══ Material for the task ══

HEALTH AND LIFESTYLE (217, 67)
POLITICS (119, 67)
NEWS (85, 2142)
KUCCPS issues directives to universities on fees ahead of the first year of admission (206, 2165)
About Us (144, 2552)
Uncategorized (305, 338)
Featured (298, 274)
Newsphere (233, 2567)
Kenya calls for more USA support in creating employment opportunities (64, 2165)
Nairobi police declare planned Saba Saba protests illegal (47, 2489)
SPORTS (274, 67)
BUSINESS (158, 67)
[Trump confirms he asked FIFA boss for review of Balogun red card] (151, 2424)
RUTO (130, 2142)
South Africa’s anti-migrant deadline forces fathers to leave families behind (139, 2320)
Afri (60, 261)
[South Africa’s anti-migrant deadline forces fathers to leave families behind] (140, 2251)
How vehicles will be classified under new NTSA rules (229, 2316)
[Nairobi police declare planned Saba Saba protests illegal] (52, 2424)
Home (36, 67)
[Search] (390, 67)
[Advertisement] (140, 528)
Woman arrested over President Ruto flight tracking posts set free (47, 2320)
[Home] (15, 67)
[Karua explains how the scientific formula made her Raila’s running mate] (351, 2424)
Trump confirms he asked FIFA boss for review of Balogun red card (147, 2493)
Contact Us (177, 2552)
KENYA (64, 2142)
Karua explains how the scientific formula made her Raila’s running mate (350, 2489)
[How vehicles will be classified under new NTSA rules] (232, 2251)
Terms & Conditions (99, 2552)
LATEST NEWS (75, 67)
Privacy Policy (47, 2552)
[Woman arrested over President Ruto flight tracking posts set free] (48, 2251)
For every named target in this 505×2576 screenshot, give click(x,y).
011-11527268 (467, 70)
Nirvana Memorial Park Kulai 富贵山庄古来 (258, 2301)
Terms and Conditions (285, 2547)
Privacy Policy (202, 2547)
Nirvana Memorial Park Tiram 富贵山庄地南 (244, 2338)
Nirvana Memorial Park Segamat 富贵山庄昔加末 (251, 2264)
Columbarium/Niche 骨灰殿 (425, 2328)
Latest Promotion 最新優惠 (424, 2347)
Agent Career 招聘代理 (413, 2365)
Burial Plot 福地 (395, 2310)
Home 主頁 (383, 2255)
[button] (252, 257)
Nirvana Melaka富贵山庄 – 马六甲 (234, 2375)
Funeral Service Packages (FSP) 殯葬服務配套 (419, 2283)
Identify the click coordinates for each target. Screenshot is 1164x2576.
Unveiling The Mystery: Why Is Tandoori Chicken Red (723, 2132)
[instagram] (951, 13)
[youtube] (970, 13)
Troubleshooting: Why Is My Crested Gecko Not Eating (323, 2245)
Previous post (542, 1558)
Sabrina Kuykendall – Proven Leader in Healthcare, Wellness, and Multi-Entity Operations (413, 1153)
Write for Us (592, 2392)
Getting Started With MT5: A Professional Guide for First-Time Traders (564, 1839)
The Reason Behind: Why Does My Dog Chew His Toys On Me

═══

• **What the task asks**
Gather all lines with the string "deadline" from the data.

• **Expected output**
South Africa’s anti-migrant deadline forces fathers to leave families behind (139, 2320)
[South Africa’s anti-migrant deadline forces fathers to leave families behind] (140, 2251)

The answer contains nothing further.